Les incivilités sont en augmentation sur le réseau de bus de l’agglomération Creil Sud Oise. La direction, consciente du problème, annonce vouloir renforcer les mesures pour protéger les chauffeurs. Mais ces derniers sont nombreux à être inquiets.
Déjà 8 mois que Gilbert [prénom fictif pour préserver l’anonymat, N.D.L.R.] a cessé de conduire des bus dans l’agglomération creilloise. Ce salarié, victime d’une agression, n’est pas encore parvenu à reprendre le travail : "Dernièrement, j’ai appris une autre agression, une énième agression d’un collègue. Je ne vais pas vous mentir, j’ai revécu toute la scène qui m’est arrivée..." confie-t-il.
Ce soir-là, Gilbert est agressé par un usager qui souhaite voir le bus faire une halte en dehors de l’arrêt. Impossible pour le conducteur : le règlement l’interdit. Mais le passager n’en reste pas là. Après son premier tour de service, il le suit jusqu’aux salles de repos et l’agresse verbalement. "Il m’a tiré l’épaule, il voulait qu’on en vienne aux mains. Heureusement pour moi, des personnes se sont interposées." Gilbert a porté plainte mais depuis il appréhende, et ne sait pas encore dire s’il sera capable de reprendre le travail.
Et le cas de Gilbert n’est pas isolé. La société RD Creil doit actuellement se passer de cinq salariés en accident du travail suite à des incivilités, des agressions ou autres formes de violences.
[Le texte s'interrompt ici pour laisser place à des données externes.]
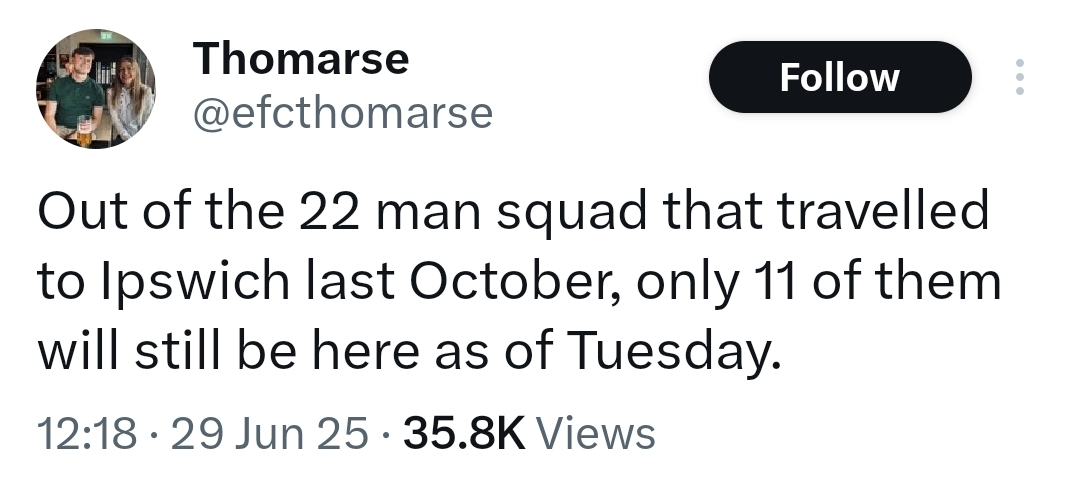1080x496 pixels.
Task: Open the Thomarse display name link
Action: click(301, 59)
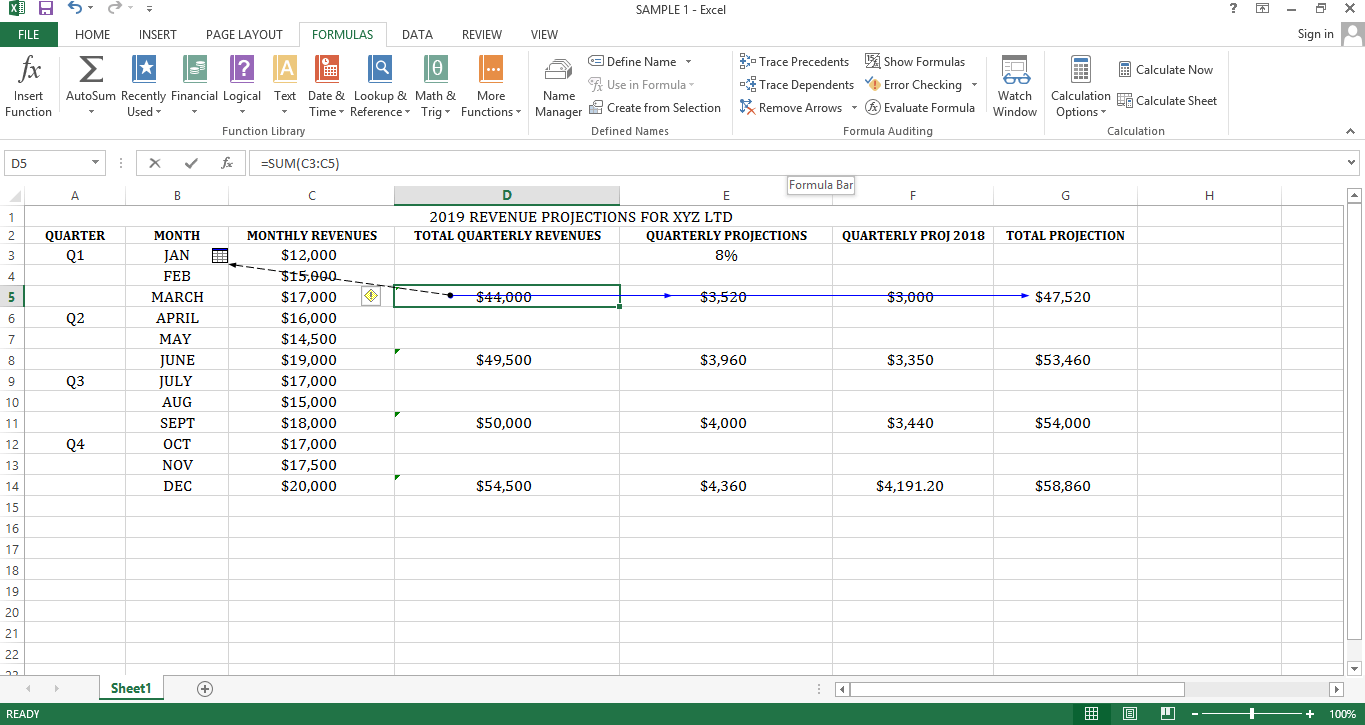Click the Calculate Now button
The height and width of the screenshot is (725, 1365).
tap(1166, 69)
Hicham El Abiad, délégué syndical CFDT à RD Creil décrit une situation qui semble inextricable. "La violence est due au pourcentage de fraude qui est à peu près de 70% ici. C’est énorme et c’est ça qui ramène un petit peu l’incivilité, les agressions. (…) On ferme les yeux sur les tickets, sur le masque pour ne pas avoir de conflit mais on arrive toujours quand même à avoir des violences, des menaces de mort jusqu’à aller chez les gens, chercher où ils habitent... C’est grave."
On commence à en avoir ras-le-bol parce qu’on ne se sent pas en sécurité (…) Les conducteurs crient au secours et puis au bout du compte, ils se mettent en accident de travail puis ils ont du mal à revenir.
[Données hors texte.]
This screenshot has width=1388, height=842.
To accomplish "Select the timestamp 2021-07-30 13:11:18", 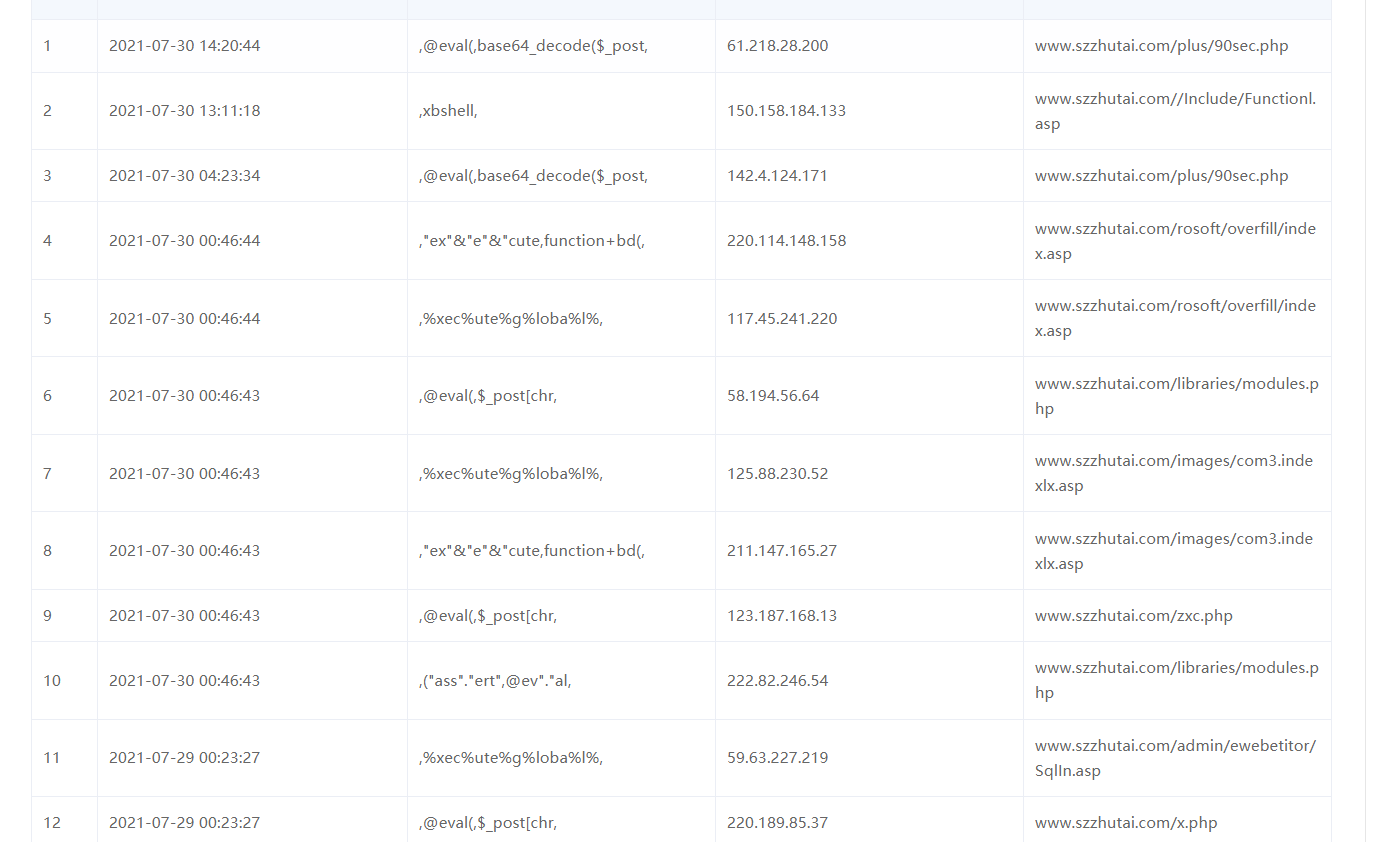I will 184,111.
Hicham El Abiad, délégué CFDT RD Creil
Cette situation compliquée, le directeur de la société ne l’ignore pas. Il reconnaît que depuis quelques mois, les insultes, menaces et gestes d’énervement sont en augmentation et condamne fermement ces gestes.
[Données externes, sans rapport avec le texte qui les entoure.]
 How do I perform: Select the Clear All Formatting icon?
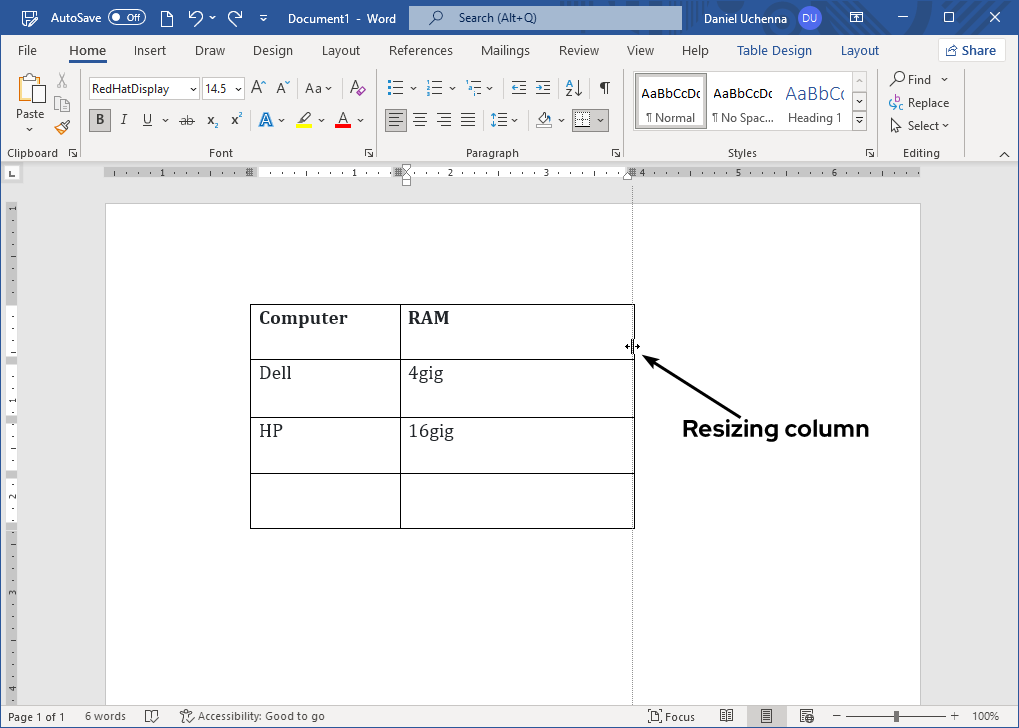coord(357,88)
Pour tenter d’améliorer la situation, RD Creil dit avoir mis en place plusieurs mesures. Une équipe de 10 médiateurs (en interne ou en externe) qui interviennent dans les bus. Des vitres anti-agressions pour la totalité des véhicules et des caméras de vidéoprotection. La présence d’agents de maîtrise sur le terrain au contact des conducteurs et de la formation.
"La sécurité est prioritaire, explique Mathieu Le Bras, le directeur de RD Creil. L’important est de garantir la sécurité de nos conducteurs donc ils sont formés pour ne pas envenimer la situation vis-à-vis d’un client qui proférerait des menaces."
Côté syndicat, Hicham El Abiad estime néanmoins qu’il faut aller plus loin. "La direction a mis en place une plateforme téléphonique pour accéder à un psychologue, c’est tout. Il y a des médiateurs, mais pas assez. Et le problème, c’est qu’on a seulement 3 contrôleurs pour 30 bus (…) et en plus, la plupart des conflits surviennent entre 17h et 22h..."
La direction annonce vouloir accentuer les contrôles sur le réseau et augmenter la présence d’agents à bord. De son côté, Hicham El Abiad explique qu’en dépit des formations, ses collègues restent humains et absorbent jusqu’à ne plus pouvoir... Et il espère beaucoup de la construction du commissariat à la gare de Creil.